In the mid-40s a young female copywriter created that now well-worn saying “A Diamond is Forever” for a De Beers advertising campaign. Frances Gerety worked in the copy department of N.W. Ayer and Son among mostly men, never married and for the most part enjoyed her independent lifestyle. At the time, women in advertising worked on “women’s products” and provided the “women’s perspective” to particular clients [think about when Peggy on Mad Men gets called on for her opinions on lipstick or home cleaning products instead of airlines and cars]. Author Courtney Sullivan writes: “Others treated her like an exotic pet—a woman of forty, who worked alongside their husbands, with no apparent interest in a husband or children of her own.” I’d like to read an entire book about Frances Gerety.
Sullivan weaves Gerety’s story among those of four couples to illustrate love, marriage, commitment. Engagements, marriage, big wedding extravaganzas don’t interest me. I abhor diamond rings and would never wear one. Think about the suffering and wars fought in order for women to wear something that symbolizes their desirability. Wedding and engagement rings symbolize societal expectations, status and possession. People marry for varied reasons: love (of course); companionship; financial security; fear to be alone; to have a family and check off the societal expectations to-do list. The novel’s strength lies in its feminist meditation on relationships.
Wealthy, near-retirement Evelyn and Gerald met during college in the late 1920s–he a Harvard student from a wealthy family, she a Wellesley scholarship student. Gerald’s best friend, also Evelyn’s first husband, who died in WWII connects them. Financially struggling Sheila and James married when Sheila became pregnant. Sullivan writes: “Her friends, who she had felt so superior to back then, had seen their average-looking husbands grown into men with money and power, the sort of guys who took them to the Bahamas for an anniversary, or out to dinner in town every Friday night. And what did Sheila have? The formerly handsome teenager who failed to live up to his potential.”
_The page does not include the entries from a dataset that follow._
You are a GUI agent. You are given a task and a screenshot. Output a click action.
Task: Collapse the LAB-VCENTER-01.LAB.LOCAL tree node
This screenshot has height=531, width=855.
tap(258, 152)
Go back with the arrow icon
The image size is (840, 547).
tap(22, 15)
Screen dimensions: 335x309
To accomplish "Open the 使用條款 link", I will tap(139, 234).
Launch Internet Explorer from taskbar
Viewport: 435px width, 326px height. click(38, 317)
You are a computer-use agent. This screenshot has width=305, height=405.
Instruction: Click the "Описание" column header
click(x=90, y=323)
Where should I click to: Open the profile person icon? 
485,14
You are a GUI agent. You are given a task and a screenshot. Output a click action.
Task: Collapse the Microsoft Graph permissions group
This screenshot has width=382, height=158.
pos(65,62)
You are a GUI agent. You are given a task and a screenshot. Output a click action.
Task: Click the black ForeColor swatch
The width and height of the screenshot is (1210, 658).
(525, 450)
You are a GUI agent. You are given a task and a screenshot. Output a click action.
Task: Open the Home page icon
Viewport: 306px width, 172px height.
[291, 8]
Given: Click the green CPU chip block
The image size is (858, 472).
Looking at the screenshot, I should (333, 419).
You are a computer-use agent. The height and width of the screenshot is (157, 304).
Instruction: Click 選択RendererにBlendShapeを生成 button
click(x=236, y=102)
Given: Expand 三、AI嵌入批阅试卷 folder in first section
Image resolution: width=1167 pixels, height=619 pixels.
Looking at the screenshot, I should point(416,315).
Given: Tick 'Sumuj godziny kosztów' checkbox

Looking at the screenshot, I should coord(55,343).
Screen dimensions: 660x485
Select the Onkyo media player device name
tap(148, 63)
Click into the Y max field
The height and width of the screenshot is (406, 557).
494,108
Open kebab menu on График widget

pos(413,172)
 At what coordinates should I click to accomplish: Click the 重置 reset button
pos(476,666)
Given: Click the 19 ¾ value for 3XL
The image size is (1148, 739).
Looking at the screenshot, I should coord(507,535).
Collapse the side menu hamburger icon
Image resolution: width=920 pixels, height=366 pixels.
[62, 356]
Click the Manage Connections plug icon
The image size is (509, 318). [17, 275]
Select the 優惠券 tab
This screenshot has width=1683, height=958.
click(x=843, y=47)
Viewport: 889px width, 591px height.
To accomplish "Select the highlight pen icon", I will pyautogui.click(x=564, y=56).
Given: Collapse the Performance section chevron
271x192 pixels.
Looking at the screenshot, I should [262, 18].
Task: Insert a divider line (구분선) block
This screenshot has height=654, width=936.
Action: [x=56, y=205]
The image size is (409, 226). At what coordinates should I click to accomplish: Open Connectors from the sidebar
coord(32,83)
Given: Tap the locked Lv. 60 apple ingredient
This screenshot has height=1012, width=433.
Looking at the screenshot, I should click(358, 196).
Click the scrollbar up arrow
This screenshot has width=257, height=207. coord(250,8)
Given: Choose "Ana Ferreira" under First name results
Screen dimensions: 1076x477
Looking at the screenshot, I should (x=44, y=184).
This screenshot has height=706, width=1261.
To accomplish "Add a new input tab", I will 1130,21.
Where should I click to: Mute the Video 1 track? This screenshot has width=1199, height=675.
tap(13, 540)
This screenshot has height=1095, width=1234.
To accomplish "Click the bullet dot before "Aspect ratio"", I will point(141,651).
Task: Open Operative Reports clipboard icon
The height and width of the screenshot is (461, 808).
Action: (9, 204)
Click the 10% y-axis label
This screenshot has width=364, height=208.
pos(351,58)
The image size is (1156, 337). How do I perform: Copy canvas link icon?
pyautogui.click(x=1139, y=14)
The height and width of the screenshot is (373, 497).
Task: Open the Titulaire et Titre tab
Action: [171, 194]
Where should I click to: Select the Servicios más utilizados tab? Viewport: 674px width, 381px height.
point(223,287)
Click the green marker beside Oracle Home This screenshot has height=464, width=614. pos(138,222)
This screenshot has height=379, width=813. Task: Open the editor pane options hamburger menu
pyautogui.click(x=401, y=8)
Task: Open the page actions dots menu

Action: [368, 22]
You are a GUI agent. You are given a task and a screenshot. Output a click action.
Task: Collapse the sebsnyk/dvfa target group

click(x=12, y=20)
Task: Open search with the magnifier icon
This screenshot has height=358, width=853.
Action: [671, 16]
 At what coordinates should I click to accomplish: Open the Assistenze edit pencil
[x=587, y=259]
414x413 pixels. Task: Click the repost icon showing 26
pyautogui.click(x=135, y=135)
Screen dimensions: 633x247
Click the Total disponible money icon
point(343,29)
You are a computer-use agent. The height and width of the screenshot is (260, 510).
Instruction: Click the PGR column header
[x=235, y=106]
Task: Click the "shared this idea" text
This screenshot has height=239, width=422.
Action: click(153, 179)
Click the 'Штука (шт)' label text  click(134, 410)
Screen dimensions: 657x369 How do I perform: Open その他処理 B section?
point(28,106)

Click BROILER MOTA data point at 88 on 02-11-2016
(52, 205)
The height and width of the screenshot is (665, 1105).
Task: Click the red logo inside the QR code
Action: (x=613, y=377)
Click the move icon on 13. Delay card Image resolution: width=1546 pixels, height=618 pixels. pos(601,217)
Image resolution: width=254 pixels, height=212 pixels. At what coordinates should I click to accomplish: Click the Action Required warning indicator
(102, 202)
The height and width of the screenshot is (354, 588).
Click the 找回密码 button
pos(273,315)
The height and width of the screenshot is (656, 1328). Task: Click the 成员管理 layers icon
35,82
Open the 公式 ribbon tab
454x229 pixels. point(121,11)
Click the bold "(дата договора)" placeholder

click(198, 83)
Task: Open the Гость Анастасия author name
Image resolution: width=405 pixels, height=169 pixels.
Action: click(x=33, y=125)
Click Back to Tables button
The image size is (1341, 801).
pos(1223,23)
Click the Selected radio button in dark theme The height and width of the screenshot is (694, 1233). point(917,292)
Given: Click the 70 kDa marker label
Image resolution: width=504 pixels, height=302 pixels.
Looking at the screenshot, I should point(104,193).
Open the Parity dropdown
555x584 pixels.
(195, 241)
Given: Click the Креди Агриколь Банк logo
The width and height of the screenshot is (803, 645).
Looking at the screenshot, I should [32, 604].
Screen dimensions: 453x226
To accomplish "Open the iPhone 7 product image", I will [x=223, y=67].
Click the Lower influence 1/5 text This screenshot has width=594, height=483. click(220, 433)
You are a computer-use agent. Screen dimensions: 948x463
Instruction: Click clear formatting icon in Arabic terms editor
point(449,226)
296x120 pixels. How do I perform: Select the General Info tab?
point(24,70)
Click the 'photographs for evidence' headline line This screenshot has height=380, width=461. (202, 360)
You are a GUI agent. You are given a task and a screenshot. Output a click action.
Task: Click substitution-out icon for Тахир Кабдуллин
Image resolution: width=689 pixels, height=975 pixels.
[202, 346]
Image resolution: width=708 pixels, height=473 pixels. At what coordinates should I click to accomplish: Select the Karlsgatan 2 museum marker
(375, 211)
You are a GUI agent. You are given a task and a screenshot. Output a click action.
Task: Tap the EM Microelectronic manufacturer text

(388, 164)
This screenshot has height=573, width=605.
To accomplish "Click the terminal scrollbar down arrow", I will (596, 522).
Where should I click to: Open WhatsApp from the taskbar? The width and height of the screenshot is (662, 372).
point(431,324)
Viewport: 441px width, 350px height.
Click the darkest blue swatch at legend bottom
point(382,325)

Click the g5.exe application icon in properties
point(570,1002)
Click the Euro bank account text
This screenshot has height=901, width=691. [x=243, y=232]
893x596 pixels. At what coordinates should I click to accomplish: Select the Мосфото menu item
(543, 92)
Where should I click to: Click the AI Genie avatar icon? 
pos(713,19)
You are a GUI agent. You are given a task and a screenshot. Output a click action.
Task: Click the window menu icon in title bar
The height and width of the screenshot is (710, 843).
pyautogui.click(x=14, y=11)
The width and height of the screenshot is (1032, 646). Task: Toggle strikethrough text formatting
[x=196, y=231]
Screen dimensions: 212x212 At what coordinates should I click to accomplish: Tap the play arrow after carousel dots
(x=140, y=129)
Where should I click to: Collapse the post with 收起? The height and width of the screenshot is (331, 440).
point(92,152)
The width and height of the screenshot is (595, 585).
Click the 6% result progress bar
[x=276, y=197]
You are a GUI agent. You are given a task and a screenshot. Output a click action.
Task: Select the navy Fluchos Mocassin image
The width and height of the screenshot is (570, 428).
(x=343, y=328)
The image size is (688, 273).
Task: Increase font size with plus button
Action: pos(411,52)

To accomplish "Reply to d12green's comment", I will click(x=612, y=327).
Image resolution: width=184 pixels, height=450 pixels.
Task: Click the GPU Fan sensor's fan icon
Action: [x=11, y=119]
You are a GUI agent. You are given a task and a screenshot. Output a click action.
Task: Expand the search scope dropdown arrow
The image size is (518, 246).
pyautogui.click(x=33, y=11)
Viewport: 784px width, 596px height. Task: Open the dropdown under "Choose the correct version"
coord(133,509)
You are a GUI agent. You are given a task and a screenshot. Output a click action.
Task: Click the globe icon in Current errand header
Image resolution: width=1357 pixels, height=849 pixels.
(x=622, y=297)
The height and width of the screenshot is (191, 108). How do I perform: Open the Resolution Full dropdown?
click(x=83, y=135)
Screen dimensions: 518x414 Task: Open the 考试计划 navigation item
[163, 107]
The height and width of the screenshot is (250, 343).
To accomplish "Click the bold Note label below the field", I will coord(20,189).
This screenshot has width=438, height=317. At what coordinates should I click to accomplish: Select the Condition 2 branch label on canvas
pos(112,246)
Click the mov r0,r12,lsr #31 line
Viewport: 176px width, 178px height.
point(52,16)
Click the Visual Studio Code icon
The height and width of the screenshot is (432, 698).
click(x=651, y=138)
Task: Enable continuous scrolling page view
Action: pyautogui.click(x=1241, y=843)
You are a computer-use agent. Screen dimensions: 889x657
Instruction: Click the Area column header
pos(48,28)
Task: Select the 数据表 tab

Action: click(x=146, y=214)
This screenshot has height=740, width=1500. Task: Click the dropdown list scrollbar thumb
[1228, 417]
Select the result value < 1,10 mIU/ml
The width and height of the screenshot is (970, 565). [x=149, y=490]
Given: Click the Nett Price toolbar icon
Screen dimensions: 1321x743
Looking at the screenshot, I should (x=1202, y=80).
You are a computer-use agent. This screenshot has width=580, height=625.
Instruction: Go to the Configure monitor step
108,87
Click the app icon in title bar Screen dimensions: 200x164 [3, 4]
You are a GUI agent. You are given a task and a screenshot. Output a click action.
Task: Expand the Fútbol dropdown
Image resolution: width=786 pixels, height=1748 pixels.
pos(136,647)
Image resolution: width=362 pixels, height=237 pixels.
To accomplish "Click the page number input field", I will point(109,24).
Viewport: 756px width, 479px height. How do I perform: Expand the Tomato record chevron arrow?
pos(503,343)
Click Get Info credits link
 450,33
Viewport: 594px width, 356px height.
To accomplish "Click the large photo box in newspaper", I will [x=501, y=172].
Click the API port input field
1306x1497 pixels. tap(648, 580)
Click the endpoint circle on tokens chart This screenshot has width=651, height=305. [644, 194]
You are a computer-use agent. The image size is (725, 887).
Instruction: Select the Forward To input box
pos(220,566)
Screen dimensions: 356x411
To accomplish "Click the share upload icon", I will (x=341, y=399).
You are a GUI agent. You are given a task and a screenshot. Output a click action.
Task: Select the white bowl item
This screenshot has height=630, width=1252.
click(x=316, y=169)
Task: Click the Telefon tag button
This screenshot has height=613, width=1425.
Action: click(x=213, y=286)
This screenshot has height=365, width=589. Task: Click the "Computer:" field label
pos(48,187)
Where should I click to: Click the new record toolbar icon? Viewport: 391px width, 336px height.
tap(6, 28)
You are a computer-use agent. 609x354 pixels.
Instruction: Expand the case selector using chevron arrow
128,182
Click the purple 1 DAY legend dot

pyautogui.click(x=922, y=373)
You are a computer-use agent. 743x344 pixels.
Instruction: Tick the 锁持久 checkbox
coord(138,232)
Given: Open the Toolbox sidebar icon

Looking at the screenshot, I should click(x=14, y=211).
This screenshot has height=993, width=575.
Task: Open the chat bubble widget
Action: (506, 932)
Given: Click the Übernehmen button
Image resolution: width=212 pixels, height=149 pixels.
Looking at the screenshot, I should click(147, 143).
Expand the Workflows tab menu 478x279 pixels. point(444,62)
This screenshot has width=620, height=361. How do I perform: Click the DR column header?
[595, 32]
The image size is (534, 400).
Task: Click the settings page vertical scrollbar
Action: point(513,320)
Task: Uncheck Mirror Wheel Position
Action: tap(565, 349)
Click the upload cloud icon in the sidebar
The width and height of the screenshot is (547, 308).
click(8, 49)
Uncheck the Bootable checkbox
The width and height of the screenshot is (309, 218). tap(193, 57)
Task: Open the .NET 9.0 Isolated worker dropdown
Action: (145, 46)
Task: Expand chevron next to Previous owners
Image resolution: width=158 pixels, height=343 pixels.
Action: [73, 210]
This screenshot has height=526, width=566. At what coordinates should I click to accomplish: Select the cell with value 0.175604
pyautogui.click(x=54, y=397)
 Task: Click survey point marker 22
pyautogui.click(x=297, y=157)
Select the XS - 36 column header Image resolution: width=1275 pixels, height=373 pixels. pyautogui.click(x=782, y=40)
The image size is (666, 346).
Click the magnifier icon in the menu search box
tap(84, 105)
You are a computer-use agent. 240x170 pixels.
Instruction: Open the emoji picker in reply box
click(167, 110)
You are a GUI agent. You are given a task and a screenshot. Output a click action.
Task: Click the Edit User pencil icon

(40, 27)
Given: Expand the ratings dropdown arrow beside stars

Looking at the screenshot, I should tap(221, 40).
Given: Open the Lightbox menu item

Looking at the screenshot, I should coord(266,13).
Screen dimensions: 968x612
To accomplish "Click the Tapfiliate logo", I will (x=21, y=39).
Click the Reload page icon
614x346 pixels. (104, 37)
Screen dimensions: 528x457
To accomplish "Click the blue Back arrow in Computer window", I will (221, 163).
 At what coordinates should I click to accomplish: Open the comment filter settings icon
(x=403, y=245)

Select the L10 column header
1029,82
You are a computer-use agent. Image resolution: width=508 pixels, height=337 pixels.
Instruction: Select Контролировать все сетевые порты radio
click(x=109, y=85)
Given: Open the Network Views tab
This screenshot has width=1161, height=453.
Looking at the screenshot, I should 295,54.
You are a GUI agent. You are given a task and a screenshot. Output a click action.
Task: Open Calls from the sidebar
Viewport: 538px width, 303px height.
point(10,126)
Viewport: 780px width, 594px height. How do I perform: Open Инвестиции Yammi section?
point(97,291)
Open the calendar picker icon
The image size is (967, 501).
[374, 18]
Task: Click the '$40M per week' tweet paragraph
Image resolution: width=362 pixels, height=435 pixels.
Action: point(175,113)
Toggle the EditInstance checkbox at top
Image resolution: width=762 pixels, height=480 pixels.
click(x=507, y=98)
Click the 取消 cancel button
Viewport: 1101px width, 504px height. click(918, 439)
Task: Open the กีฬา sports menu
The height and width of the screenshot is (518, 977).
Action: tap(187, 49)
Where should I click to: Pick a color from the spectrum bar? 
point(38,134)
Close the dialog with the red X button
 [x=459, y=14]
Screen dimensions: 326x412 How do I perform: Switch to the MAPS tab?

Parisian Delphine married her friend and much-older business partner Henri, settling into a comfortable, passionless marriage that pushes her toward an affair. Describing Delphine, Sullivan writes: “It was absurd that she had not had a boyfriend to speak of since university, and that boyfriend was now married with two children, and living in a vineyard in Bordeaux, while she still managed to get her heart broken every year or so; she was a hopeless romantic with a taste for unkind men. It was absurd that she was thirty-three and yet still unsure about what to do with her life.”
Kate and her husband live together with their daughter and no intention to marry. Of Kate, Sullivan writes: “She hated the way a bride would raise up her bouquet in victory after saying “I do,” as if she had just accomplished something. She hated that even normal-sized women dieted for their weddings so they looked like bobble-head versions of themselves. She hated all the money thrown into some dark hole, when it could have been put to good use in a million other ways.”
The novel zigzags back and forth through various time frames as well as from couple to couple. The time shifts could be smoother. I found myself looking back to the beginning of chapters to recall which decade I was in when it should be obvious. When a few characters finally interact it’s rather choppy. It gets a tad confusing with so many characters but there’s a character for every reader. For me, I appreciated Kate as well as Delphine.
Sullivan excels at creating vivid characters and situations which engulf readers from page to page. Her writing reflects hot button topics– gay marriage, feminism, blood diamonds, cohabitation, affairs– in a smart manner without alienating anyone. It’s a well-written, thoughtful and engaging read.
ps. Reese Witherspoon purchased the book rights so read this before it becomes a film!
–review by Amy Steele
FTC Disclosure: I received this book for review from Random House.
Maine , by J. Courtney Sullivan. Publisher: Knopf (June 14, 2011) Literary fiction. Hardcover, 400 pages.
She got the feeling that none of her children particularly liked one another, or worse, that they had no use for one another. So why keep the old place? And why bother coming up, year after year, when it only made her feel lonely, longing for something she’d already had?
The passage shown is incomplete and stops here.